González Cruz, también correspondiente de la Academia de Ciencias Políticas y Sociales de Venezuela y autor del libro El gobierno de la ciudad (2014), trabaja su escrito mirando hacia el porvenir, arbitrando el método de la vuelta a nuestros orígenes –apela a las enseñanzas de Aristóteles– y destaca lo que nos queda de sustantivo; lo que mal puede admitirse que desaparezca como experiencia de lo humano, como realidad primaria si se quiere, a saber, la de la ciudad.
Sin la ciudad muere la política y no es concebible la democracia. “La ciudad es una de las mejores obras del hombre y es y será sin duda su hábitat fundamental”, afirma el autor, tanto como podemos decir nosotros que el Estado que las reúne es un artificio medieval que despliega sus alas durante la modernidad y se debilita tras los desafíos del siglo XXI; cosa distinta, cabe advertirlo, de la ciudad-comunidad griega mal llamada ciudad-Estado, desconocido este para entonces y cuya naturaleza y teleología acaso se han perdido bajo los fueros del Leviatán. De allí su agonía.
De modo que, al considerar este texto fundamental de González Cruz, fácil es advertir lo que se sabe y se olvida, es decir, que “la ciudad consolida la familia como núcleo y les aporta a los humanos el lugar, espacio, territorio, hábitat o urbs para su desarrollo como especie, para fortalecer su dimensión genérica. A partir de entonces la ciudad es el lugar para asegurar su subsistencia, anidar sus afectos; comunicarse, desarrollar y darle asiento a la sociedad, y establecer el taller donde forja su cultura”.

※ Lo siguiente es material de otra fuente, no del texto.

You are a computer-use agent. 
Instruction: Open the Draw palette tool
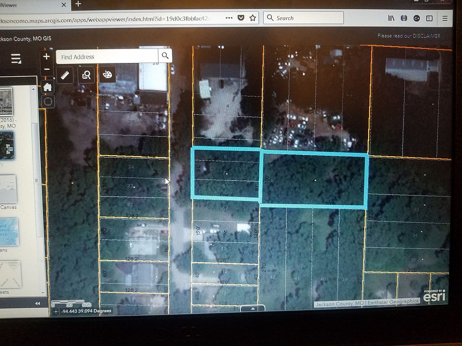[x=107, y=74]
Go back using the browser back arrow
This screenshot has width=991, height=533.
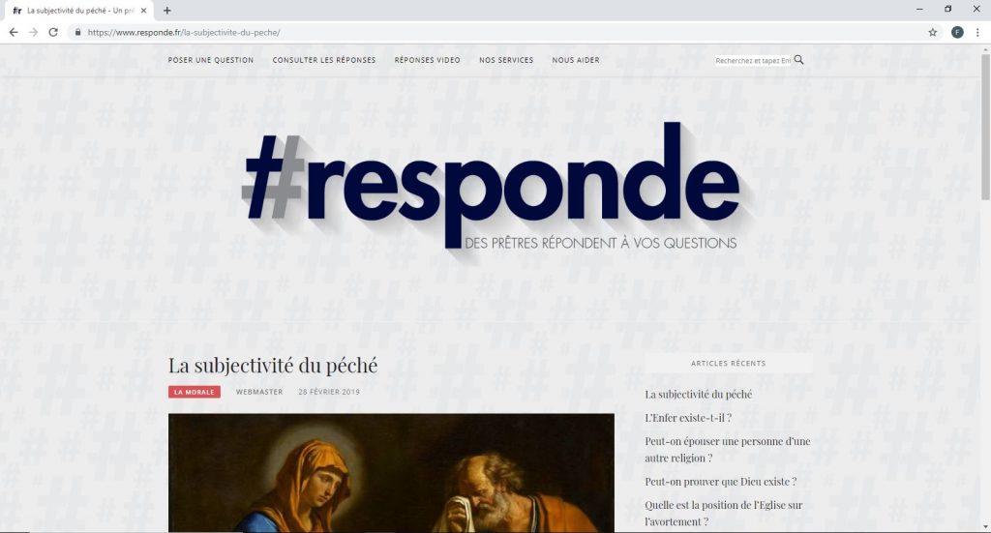coord(14,32)
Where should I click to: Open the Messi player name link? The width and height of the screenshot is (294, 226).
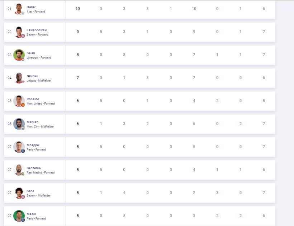coord(31,214)
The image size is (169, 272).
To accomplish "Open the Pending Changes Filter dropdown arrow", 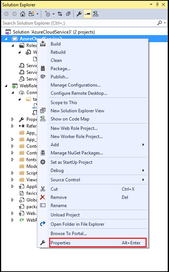I will [54, 14].
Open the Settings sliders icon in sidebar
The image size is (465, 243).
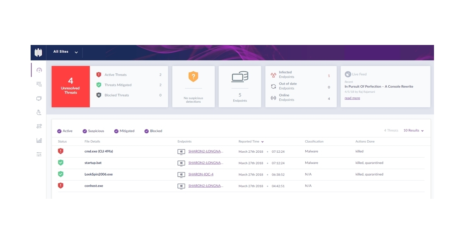tap(38, 154)
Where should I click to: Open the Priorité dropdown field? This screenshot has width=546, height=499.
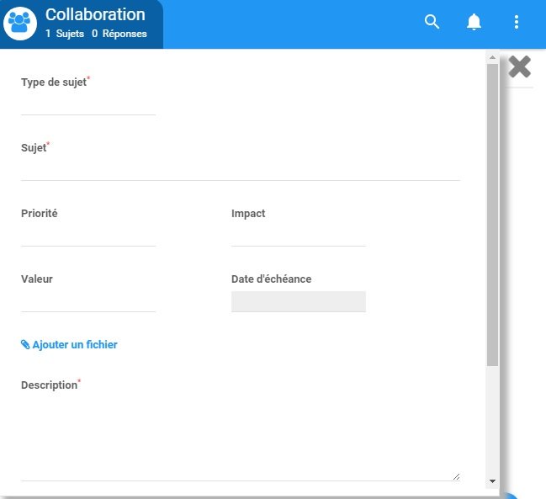(88, 236)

En medio del tsunami que causa la anomia global y la realidad digital, que relaja las seguridades de todos y que mal pueden resolverse, por ser inédito e inevitable el fenómeno, dentro de los estrechos marcos de la razón objetiva y constitucional, cabe preguntar si ¿acaso no es predecible que los ex ciudadanos o huérfanos de la patria de bandera común –lo decimos con Miguel de Unamuno– busquen cobijo, entre tanto, en sus patrias de campanario? Las raíces del hogar, la ciudad, el municipio, sirven, en efecto, como asidero o punto de apoyo inestimable a quienes, con criterio aguzado, pretendan renovarse y participar como actores de la humanidad totalizante.
De cara a lo nuestro, no huelga observar que el orden constitucional que se nos impone en 1999, a partir de la felonía que es origen de la tragedia corriente, lo primero que hace es anular la autonomía del municipio. Destruye el acotamiento que nos da el perfil como nación. Es la ciudad, justamente, nuestra primera escuela de la libertad, antes de que formásemos provincias y nos diésemos la Constitución Federal de los Estados de Venezuela, en 1811.